Central to the Mirror of Hope is a classical symbol of salvation–the mountain. The Mountain of Salvation became very popular during the Baroque period and replaced other symbols of salvation such as the Mirror of Human Salvation and the Bible of the Poor of the Middle Ages. The mountain is a universal and biblical symbol of divine revelation and sacred space--the juncture between heaven and earth and the place of encounter with God. Within Hanna’s presentation of a mountain is a circular movement-- a cycle of love. It is the narrative of God’s love for his creation and humanity’s response. On the left, there is a descent representing the creation of the world and the history of civilization seen as a combination of God’s gracious gifts and human resourcefulness. Here we have a descending movement. The base and right flank of the sculpture suggest an ascending movement. It represents the story of redemption: beginning with the promise to Abraham and Mary, leading from Bethlehem to Cana and to Calvary, and taking the people of God back to the point of departure and fulfillment on the mountain’s top. Here again, it is suggested that God’s work is not achieved without human participation. The latter aspect, human participation, is best illustrated with the discreet but active presence of the figure of Mary in most of the scenes picturing Jesus’ life and that of his followers.
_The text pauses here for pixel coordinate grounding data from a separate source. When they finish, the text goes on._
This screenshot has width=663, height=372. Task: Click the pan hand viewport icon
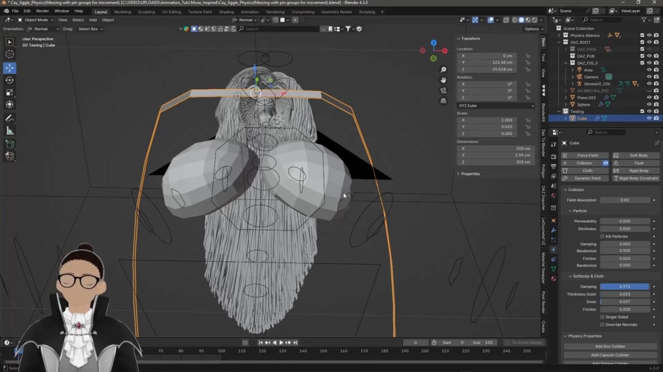(443, 80)
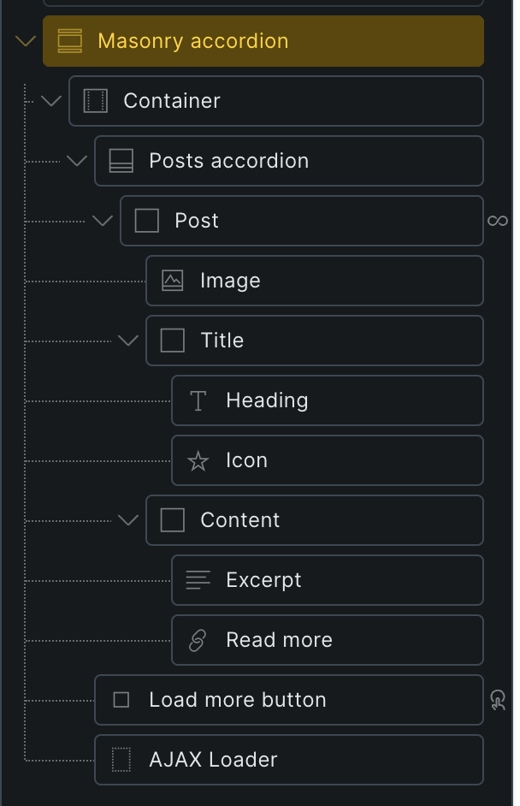This screenshot has width=520, height=806.
Task: Click the interaction icon beside Load more button
Action: [x=498, y=701]
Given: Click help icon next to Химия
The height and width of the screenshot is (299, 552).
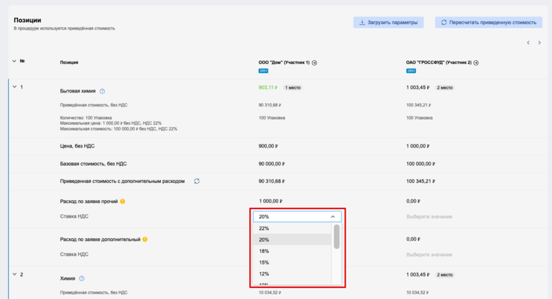Looking at the screenshot, I should click(x=81, y=278).
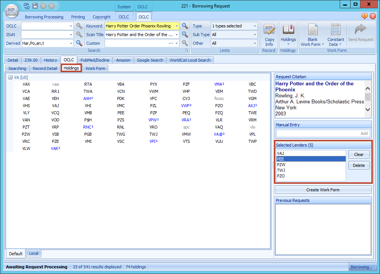The width and height of the screenshot is (380, 274).
Task: Open the Blank Work Form icon
Action: (x=312, y=33)
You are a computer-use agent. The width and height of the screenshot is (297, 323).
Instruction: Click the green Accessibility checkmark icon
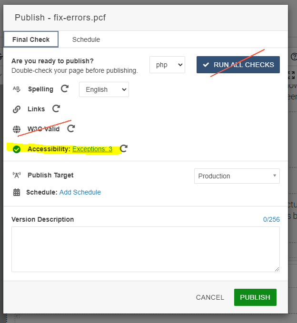point(17,149)
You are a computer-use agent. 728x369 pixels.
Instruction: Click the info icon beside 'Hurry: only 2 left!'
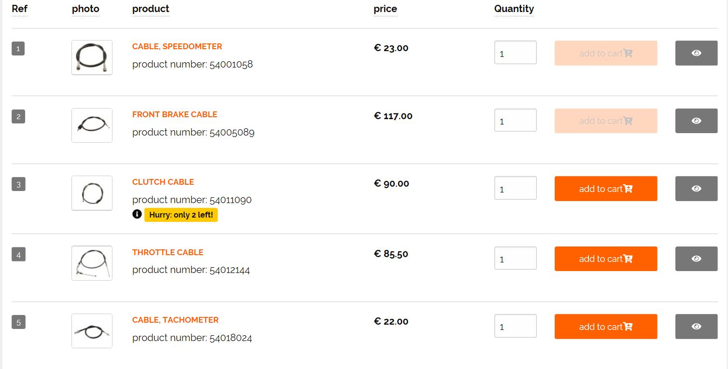[x=137, y=214]
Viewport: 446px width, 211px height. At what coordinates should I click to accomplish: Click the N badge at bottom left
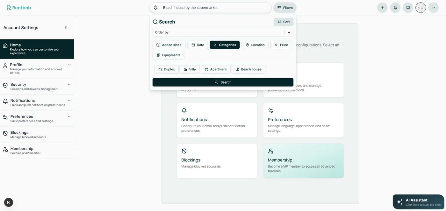9,202
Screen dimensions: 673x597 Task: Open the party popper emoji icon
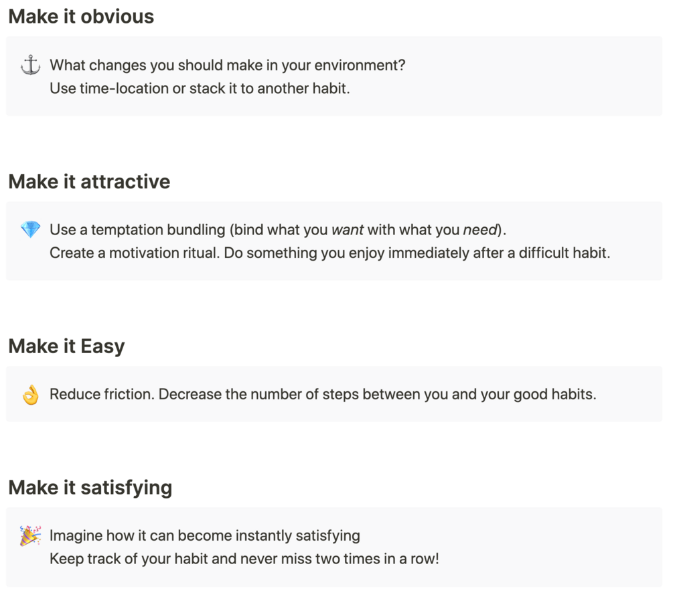point(31,536)
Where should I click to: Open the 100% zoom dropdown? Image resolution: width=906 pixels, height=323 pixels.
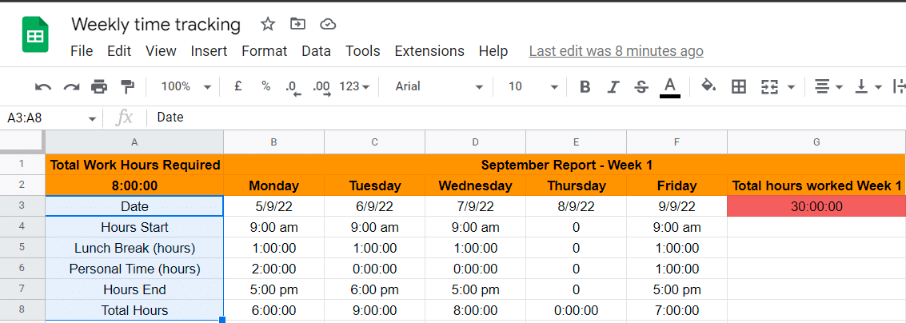(186, 86)
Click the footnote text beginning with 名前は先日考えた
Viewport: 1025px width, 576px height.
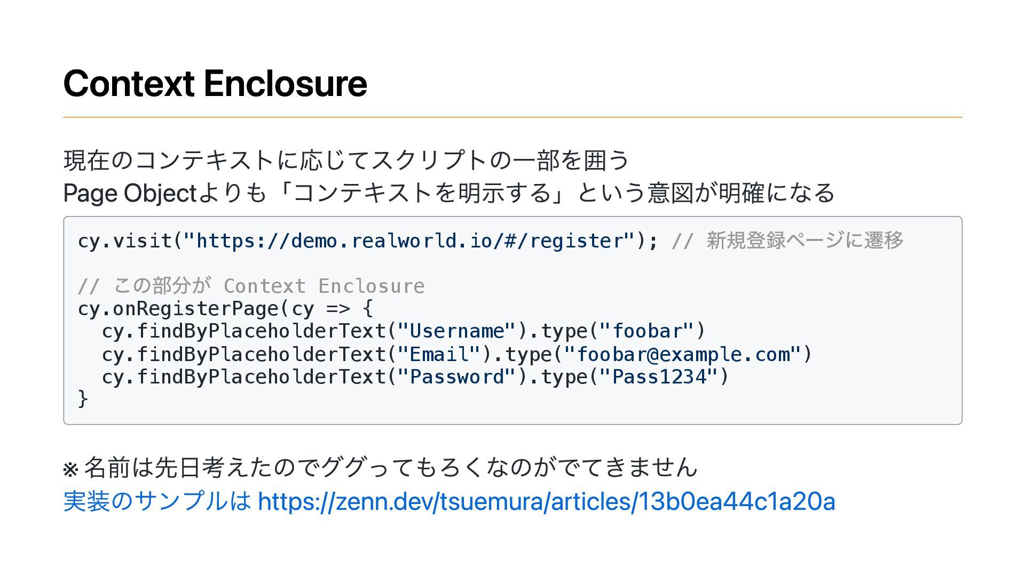tap(391, 467)
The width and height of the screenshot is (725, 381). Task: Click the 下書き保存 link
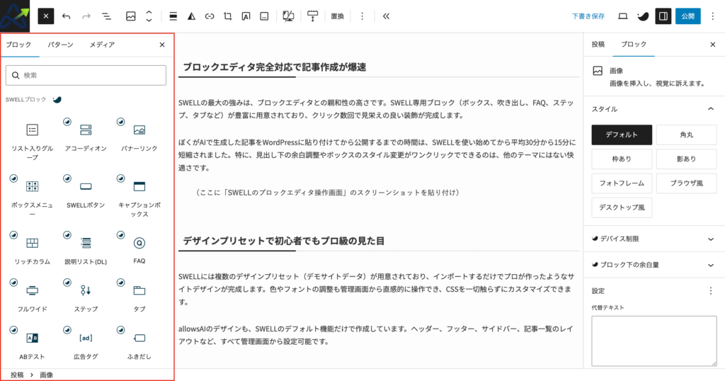click(x=588, y=16)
This sculpture is built and organized around four cardinal points or architectural structures. We see on top what biblical tradition calls the City on the Mount, to the left the tall but sturdy Tower of Babel, at the bottom and center of the mountain the wide open Stable of the Nativity, and to the right the elegant steeples of the Temple-Cathedral.
1) The City on the Mount
With its golden towers, steeples, and spires, the City on the Mount is a symbol of God’s presence and of abundant goodness. It is the ultimate point of reference for the meaning of human existence, the Alpha and Omega embracing creation and redemption. The City on the Mount or Heavenly Jerusalem is the cradle of human life and also its destiny. In the medieval tradition, works of art included some faces or objects familiar to the audience. In the skyline of this work is the silhouette of the University of Dayton’s Chapel, flanked by its two gates. This artistic device well indicates that salvation is not past and distant, but always a concrete, local, personal and communitarian endeavor. It occurs here and now.
2) The Tower of Babel
The Tower of Babel is a sign of contradiction. It is, on the one hand, an impressive monument representing human effort and achievement. The history of human civilization is not separate from salvation. All our striving toward the good is a contribution to full redemption. However, the tower of Babel is also a monument of human hybris, of refusal and rejection. Its architects are no longer inspired by the light that comes from the mountain top. They have mapped the world according to their own standards and ignored the more fundamental design of God’s creation. Thus, the tower of Babel remains incomplete, it is an unfinished structure in the landscape of redemption.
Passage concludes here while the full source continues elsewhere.